Held: It is clear from the evidence produced before the District Forum that there was no deficiency in the surgery conducted in the Respondent's Nursing Home. It was done by qualified doctors and this has been confirmed by the Medical Consultant Dr. Madhusudhana Rao of the Nagarjuna Multi-specialty Hospital, where the patient was referred when her condition deteriorated. The Medical Consultant in his affidavit has opined that neither the vaginal or lung infection was the result of hysterectomy; and the latter infection was perhaps caused because the Petitioner had round worm infestation. He has further stated in his affidavit that as per the case history of the Petitioner seen by him, all precautions were taken before the Surgery by the Respondent including necessary anesthesia, blood and urine check-up. The Petitioner did not require any re-surgery and she was cured in a matter of few days by conservative treatment i.e. through medicines. The Medical Consultant has also opined that post operative even in the best hospitals, a patient can get infection. In fact 5-10% patients can develop complications and this does not necessarily imply any fault or negligence on the part of the doctor.
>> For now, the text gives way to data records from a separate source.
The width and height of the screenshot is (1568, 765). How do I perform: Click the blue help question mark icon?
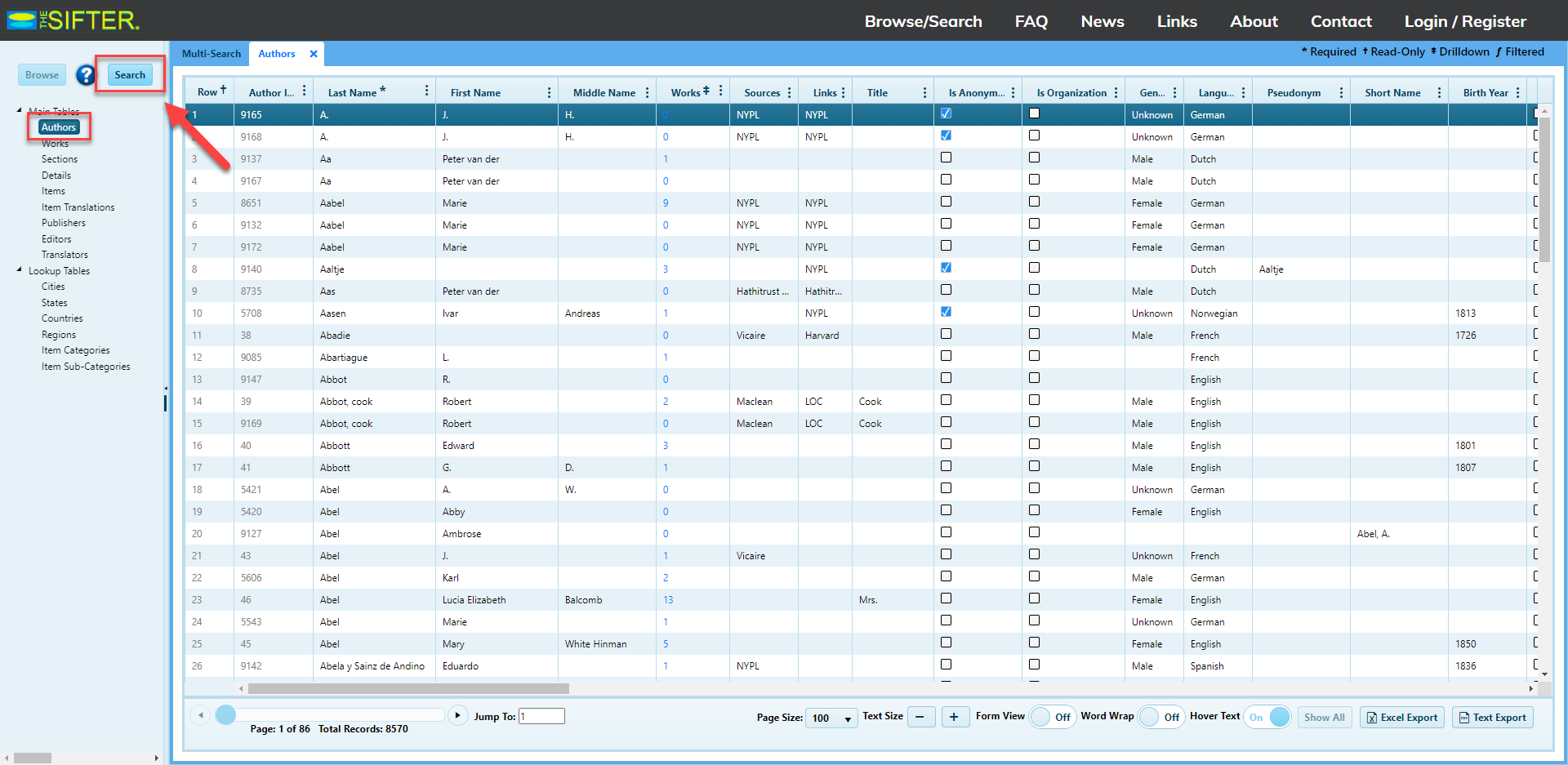coord(86,75)
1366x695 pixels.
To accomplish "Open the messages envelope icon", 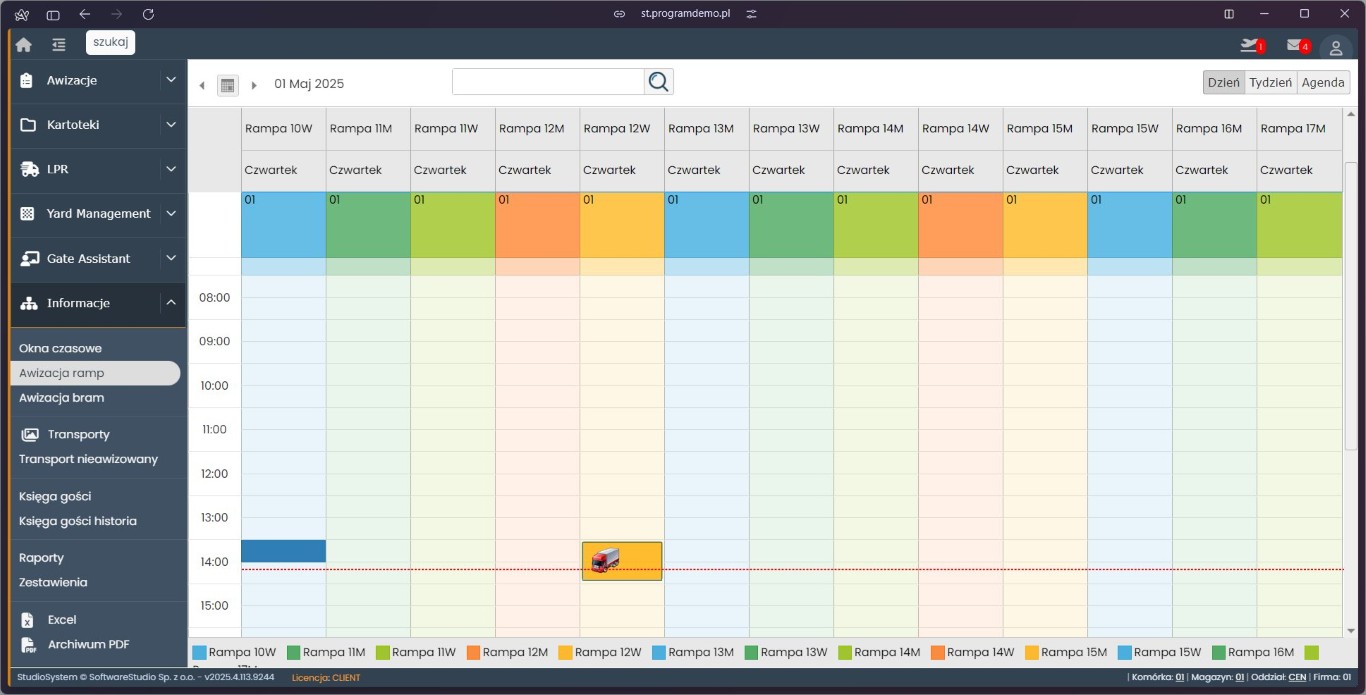I will [1296, 45].
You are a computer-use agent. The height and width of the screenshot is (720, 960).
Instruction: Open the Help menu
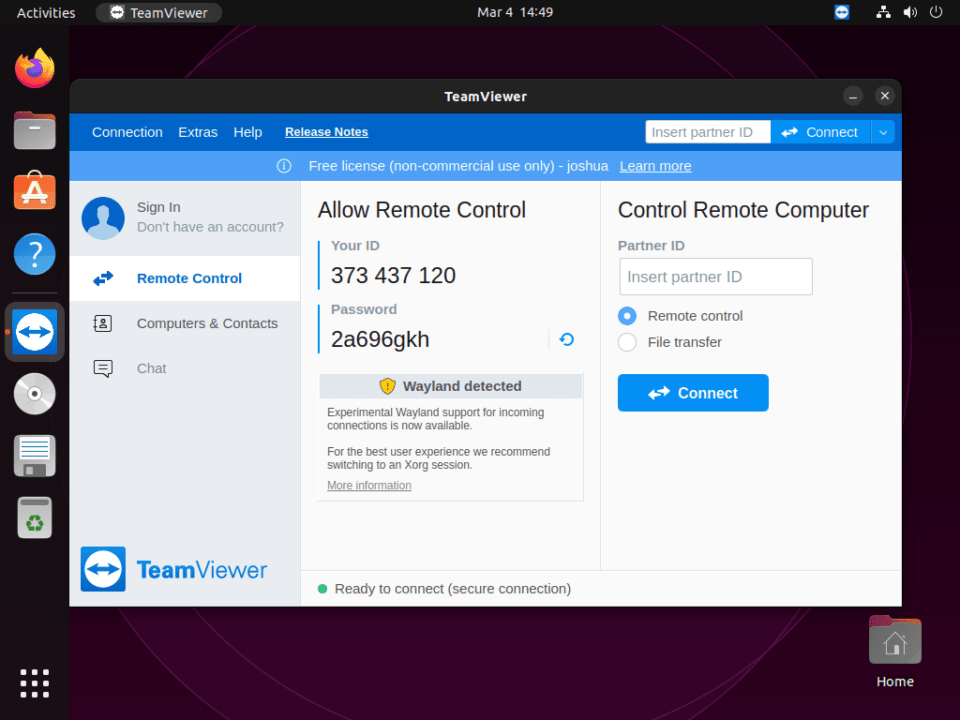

In the instant case, there is thus independent evidence by a medical expert to corroborate the Respondent's contention that there was no lack of skill, sincerity or diligence on his part in dealing with the Petitioner. A doctor can be held guilty of medical negligence only if he fails to attend to a patient promptly and professionally and if the patient is treated by doctors who do not have the required skill, knowledge and expertise. This was clearly not so in the instant case and the Petitioner had also not produced any credible evidence to prove the allegations of medical negligence on the part of the Respondent.

The majority order of the District Forum is set aside and the order of the State Commission is upheld with no order as to cost.